Enfin, il existe un risque géomécanique majeur d’affaissement des platiers, identifiés notamment par le rapport Fairhurst.

Il appartient à la représentation nationale de reconnaître ces risques et de mettre en œuvre une stratégie pour les prévenir. Tel est l’objet de notre proposition de loi. Telle est aussi notre responsabilité morale à l’égard des populations des atolls voisins, qui sont pour la plupart habités.

C’est pourquoi nous proposons des dispositifs concrets, visant à une évaluation précise de la situation, mais aussi à la transparence de l’information.

Aujourd’hui, les populations voisines des atolls – y compris leurs élus – sont moins bien informées que ne le sont certains militaires de métropole ; ce n’est pas acceptable. Il faut « libérer » le travail des experts et en diffuser les résultats.

C’est dans cet esprit que nous proposons, à l’article 5 de notre proposition de loi, la création, à nos yeux indispensable, d’une commission nationale de suivi des essais nucléaires, placée auprès du Premier ministre. C’est en ce sens aussi que notre rapporteur a introduit en commission, avec beaucoup de justesse et de bon sens, la possibilité pour l’Institut de radioprotection et de sûreté nucléaire de prendre des mesures sur place et de les rendre publiques.
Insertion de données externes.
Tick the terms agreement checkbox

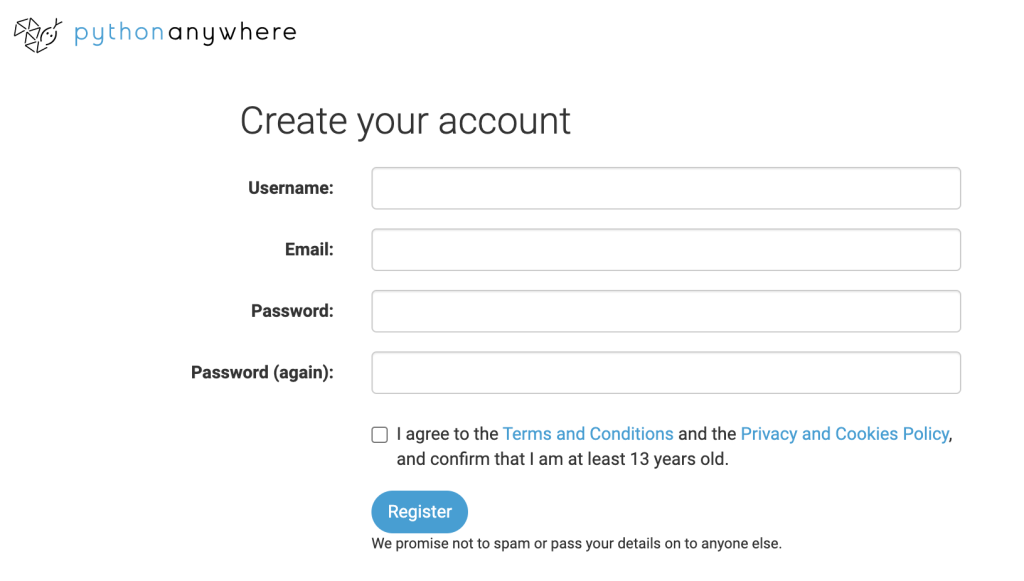tap(380, 434)
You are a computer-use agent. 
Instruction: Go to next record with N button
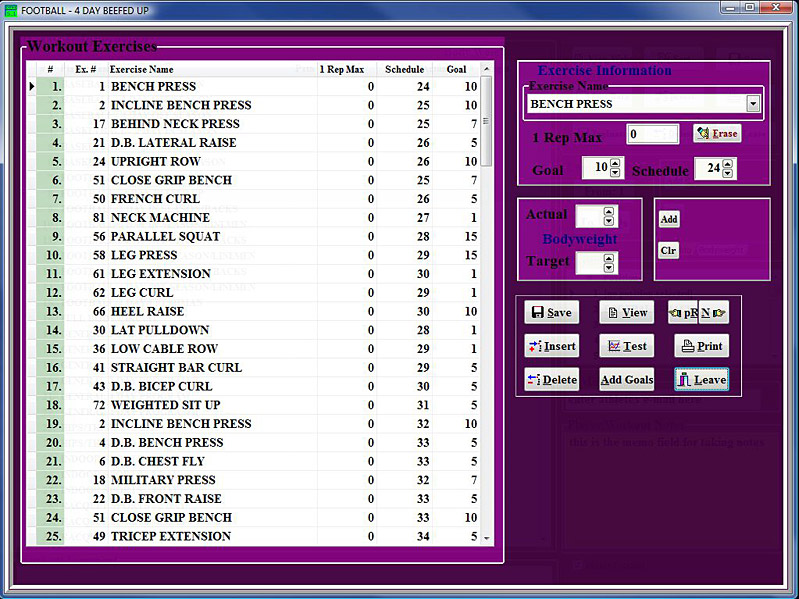pos(713,313)
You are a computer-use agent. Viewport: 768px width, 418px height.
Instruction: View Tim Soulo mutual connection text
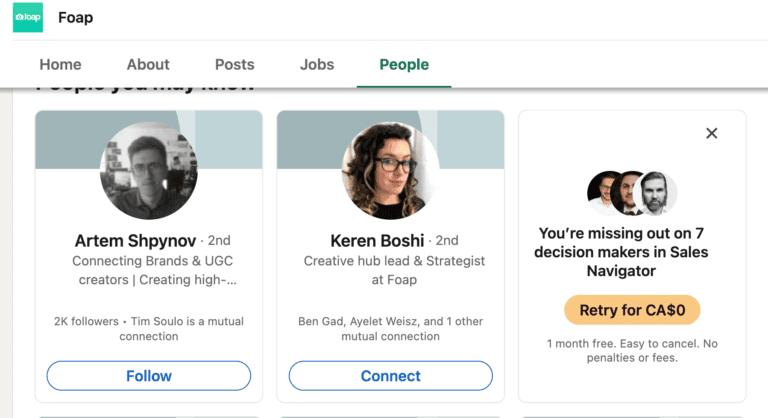[x=149, y=329]
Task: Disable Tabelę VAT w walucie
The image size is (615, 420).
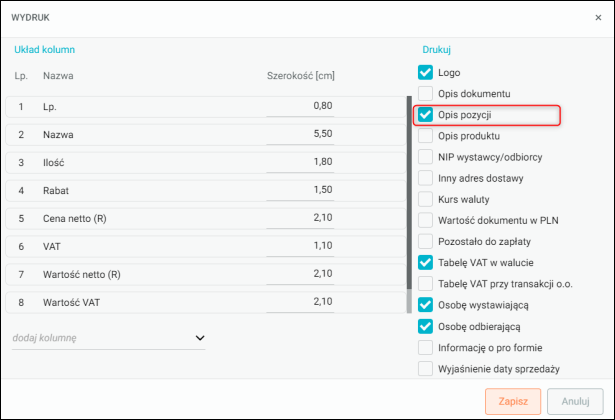Action: (x=426, y=262)
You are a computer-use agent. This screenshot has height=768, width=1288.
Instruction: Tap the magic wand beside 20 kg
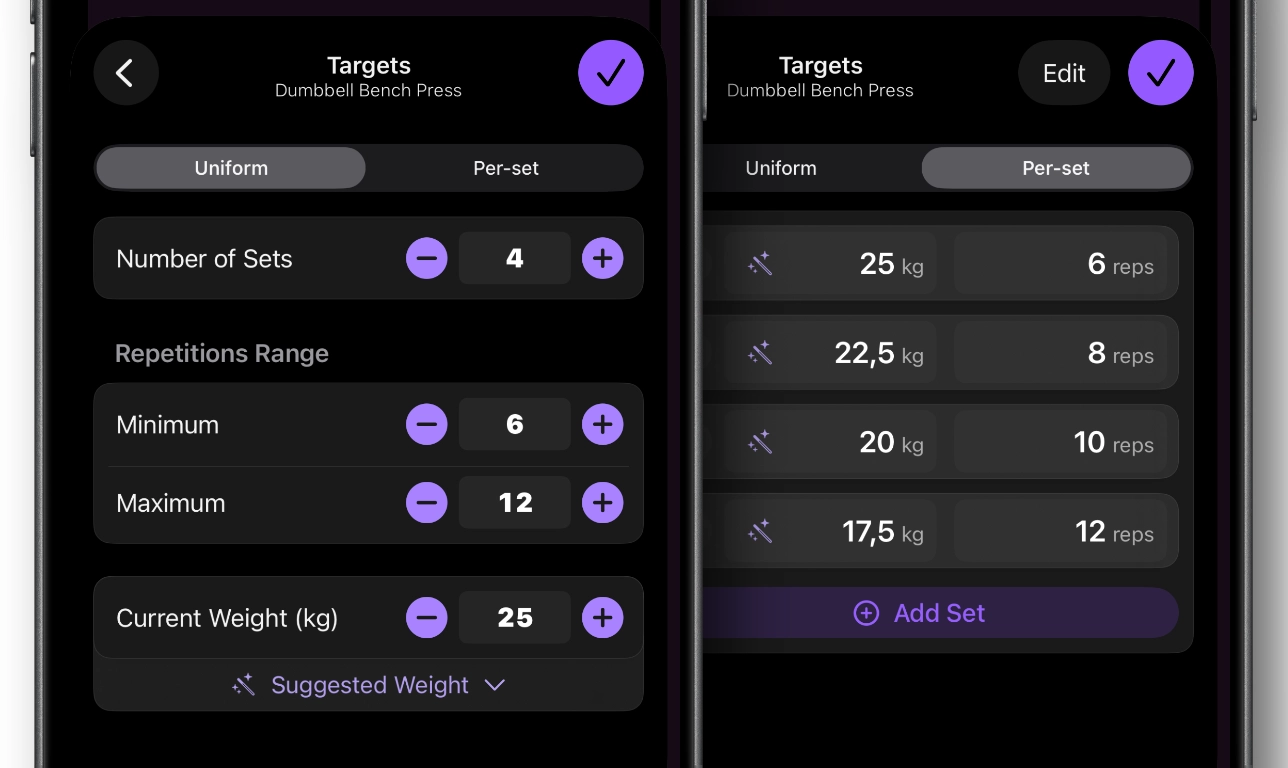[x=760, y=441]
Mais, bien sûr, notre texte va au-delà et revêt une valeur symbolique cruciale de réconciliation des Polynésiens avec leur territoire. Nous voulons que nos concitoyens de Polynésie française puissent se réapproprier leur propre histoire et leur propre territoire.

Voilà pourquoi l’article 1er de cette proposition de loi constitue un enjeu majeur : restituer enfin, seize ans après les dernières expérimentations nucléaires conduites par la France sur ces atolls, ces territoires à la Polynésie française.

L’Assemblée territoriale de Polynésie française a d’ailleurs pris une délibération en ce sens, et notre décision est extrêmement attendue. Il s’agit bel et bien de tourner une page, ouverte en 1960, et de la tourner ensemble, entre Français de métropole et Français de Polynésie, mais aussi et surtout entre Français d’aujourd’hui, modernes, conscients des conséquences environnementales désastreuses de ce que nous avons nous-mêmes fait, et respectueux du devoir sacré que nous partageons à l’égard de ces atolls, dont nous ne pouvons accepter le sacrifice définitif.

Rendre les atolls à la Polynésie française, c’est aussi, au passage, rendre à l’un d’eux son véritable nom, de manière que Mururoa, qui fut une erreur de prononciation, redevienne Moruroa, le « grand îlot », si je ne m’abuse, en langue polynésienne.